On staff attitude and helpfulness patients said:

'Staff are okay. If they're busy they ignore you. They spend a lot of time doing paperwork. Should have 1 more nurse ' 4 instead of 3'. 'Some staff are helpful, some can be a bit rude and abrupt'

'The staff are professional and there are no concerns at all'.

On therapeutic activity patients said:

'I have to wait until my therapist is here so sometimes I don't see him for 2 weeks because he can be busy on the ward. It's a strict regime once we do it.'

'They are going to start groups at the weekend but there haven't been any yet'.

'I found the psychology sessions very helpful', another stated; 'The rehabilitation and recovery group really enabled me to sit by and think carefully ' given my behaviour before'.

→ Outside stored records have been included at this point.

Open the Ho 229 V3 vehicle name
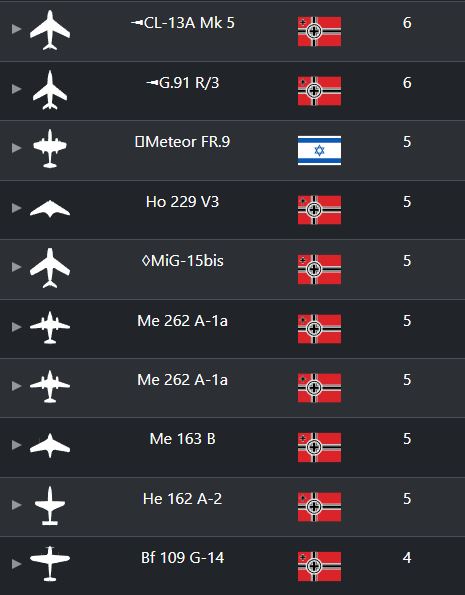 (x=183, y=201)
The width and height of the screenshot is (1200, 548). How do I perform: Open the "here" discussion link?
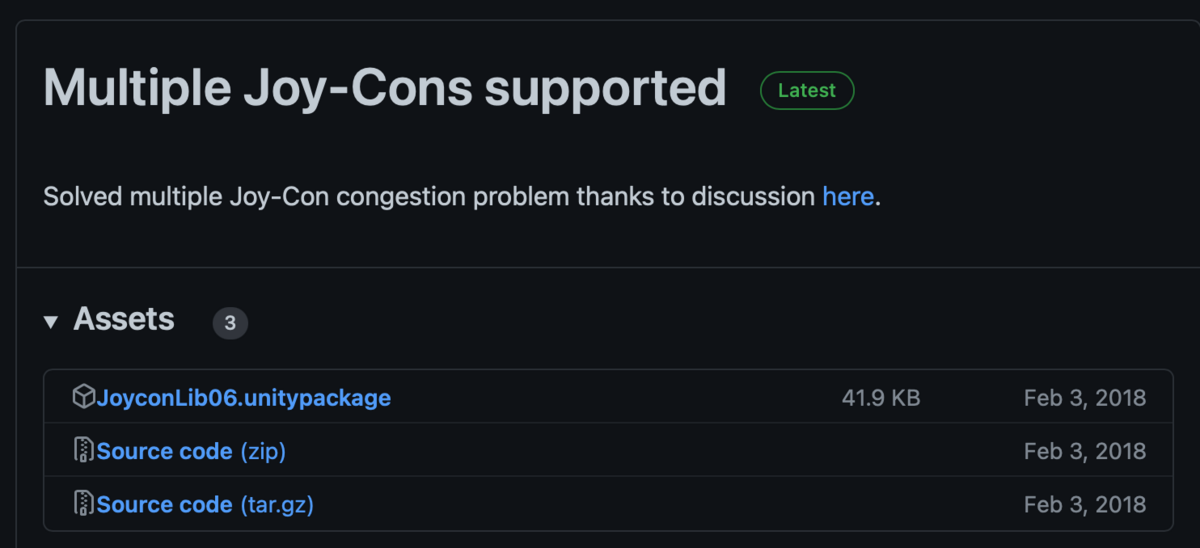coord(848,196)
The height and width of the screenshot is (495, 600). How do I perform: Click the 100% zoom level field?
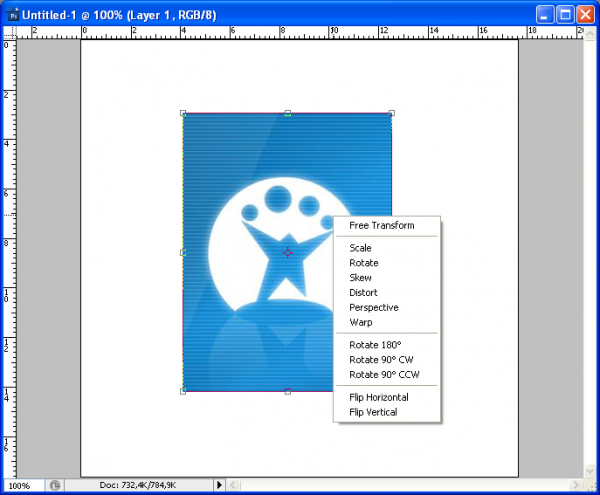(x=22, y=485)
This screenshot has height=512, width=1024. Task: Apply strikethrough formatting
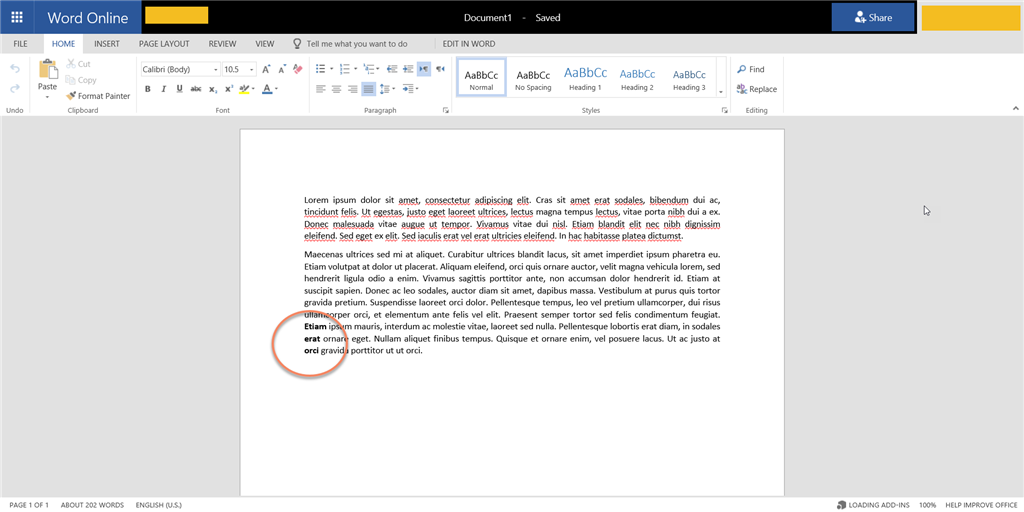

One patient told us that she had been to the cinema recently. Another patient told us; 'I enjoy the mental health awareness group, as we discuss medication and the next steps in moving on'.

On the use of restraint patients told us:

'Some staff are rougher than others', the patient went on to name the two ward staff who she said are known for being rough. 'I have never had a meeting after restraint to talk about it.'

Another patient said 'The atmosphere is not good on the ward, it's hostile because of different patients. I don't feel safe anymore. There's violence on the ward, nurses get attacked and one had her head bashed on the wall'.

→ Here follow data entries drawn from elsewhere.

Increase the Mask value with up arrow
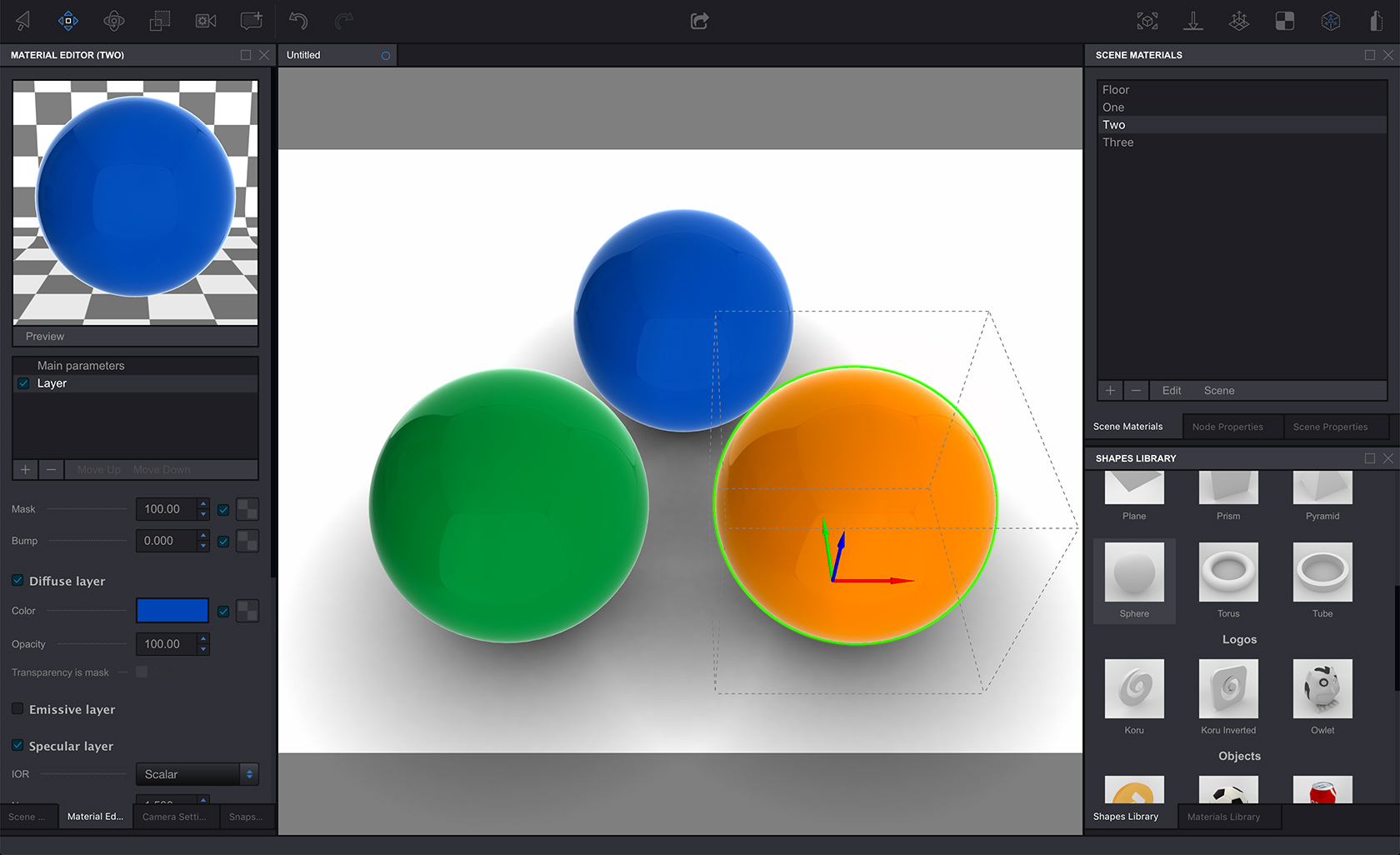Image resolution: width=1400 pixels, height=855 pixels. [x=203, y=504]
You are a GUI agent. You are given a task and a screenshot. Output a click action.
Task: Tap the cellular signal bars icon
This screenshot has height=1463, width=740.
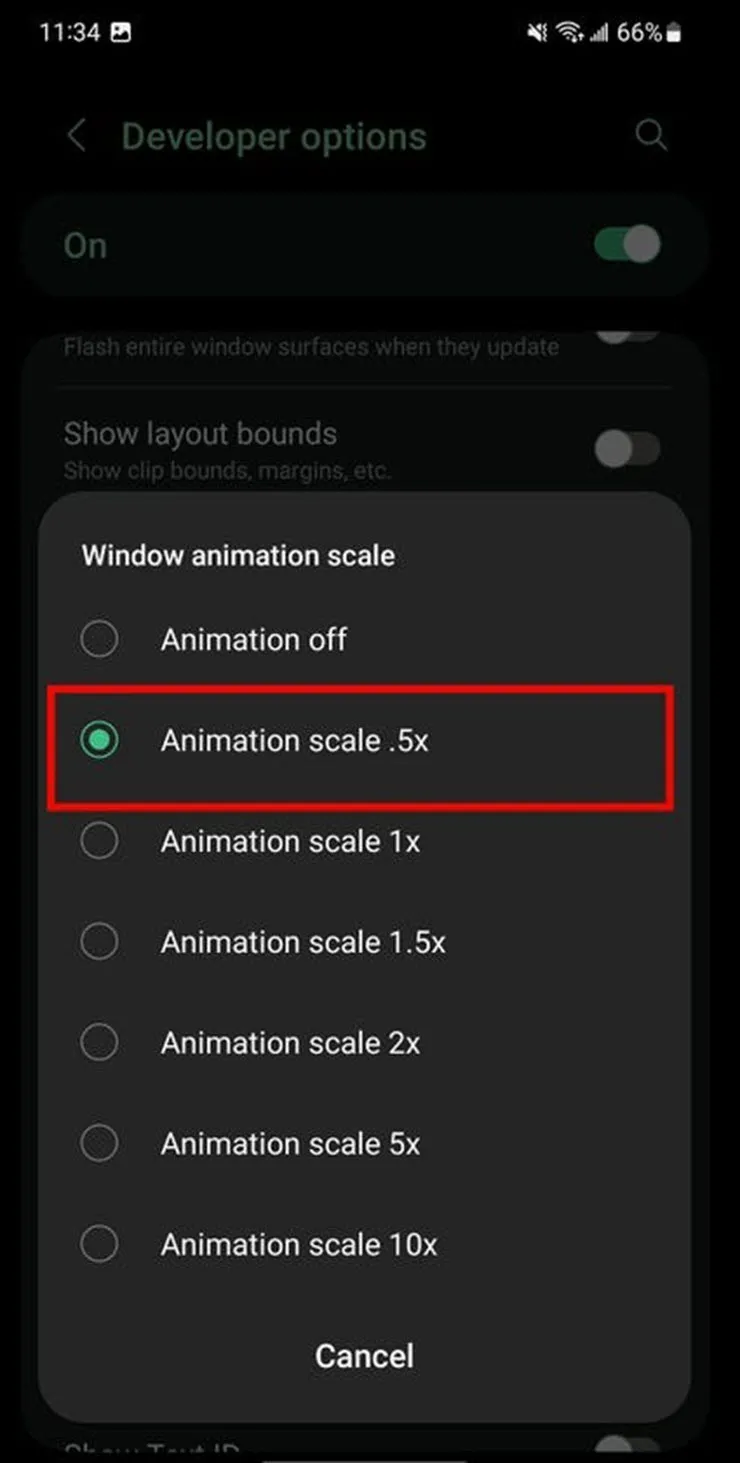pos(599,33)
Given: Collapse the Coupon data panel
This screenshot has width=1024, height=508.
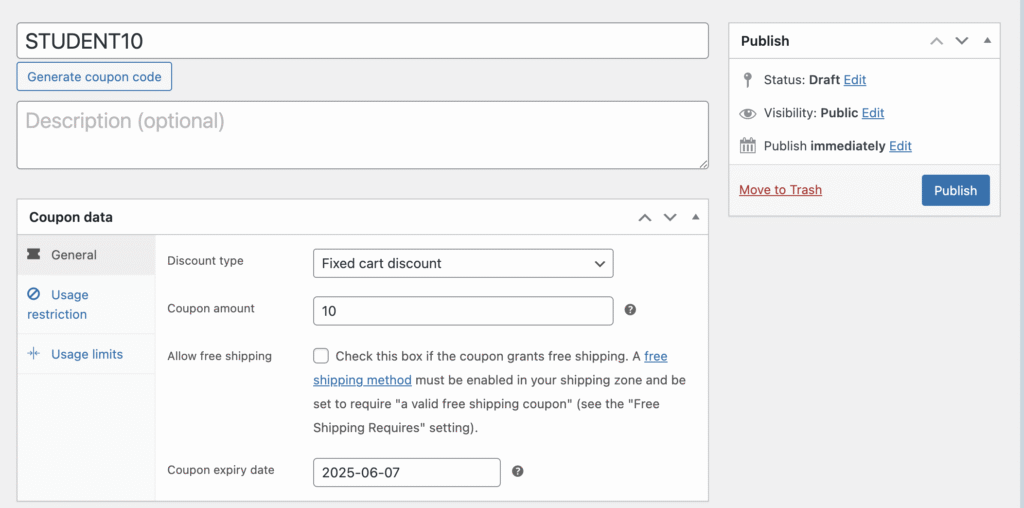Looking at the screenshot, I should click(x=695, y=217).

'They bend my wrists back and my wrists hurt for hours or the day afterwards'. 'It's better here than in other places' she added.

'Once I had calmed down the staff spoke to me about the incident. I think their actions made me safe'.

On the management of physical conditions patients told us:

'The other week I ***** and was so weak that staff had to stop me from ******. The doctor was called but they didn't come to see me. I had to wait until the next day- the ward doctor took ages to come. I suffer from *****, it isn't worked with here.'

'I need a dentist check up. I mentioned it to a doctor, (ward doctor) who said to mention it in the ward round. I spoke to a ward doctor about seeing an optician who said the same as before'.

Another patient said they had **** ***** 'a while ago'. 'Sometimes it plays up, I could hardly move and was taken to hospital. The doctor said she couldn't give me painkillers because she didn't know enough about my antipsychotics. The doctor here didn't give me painkillers because she said it was out of her area of expertise'. 'I am still on my own with this.'

Mental Health Act Commissioner reports

Each year, we visit all NHS trusts and independent providers who care for people whose rights are restricted under the Mental Health Act to monitor the care they provide and check that patients' rights are met. Immediate concerns raised by patients on those visits are discussed, if appropriate, with hospital staff.

Our Mental Health Act Commissioners may carry out a number of visits to each provider over a 12-month period, during which they talk to detained patients, staff and managers about how services are provided. In the past, we summarised themes from the visits and published an annual statement followed by the provider's response where applicable. We are looking at different ways to indicate the outcomes of our monitoring in the future.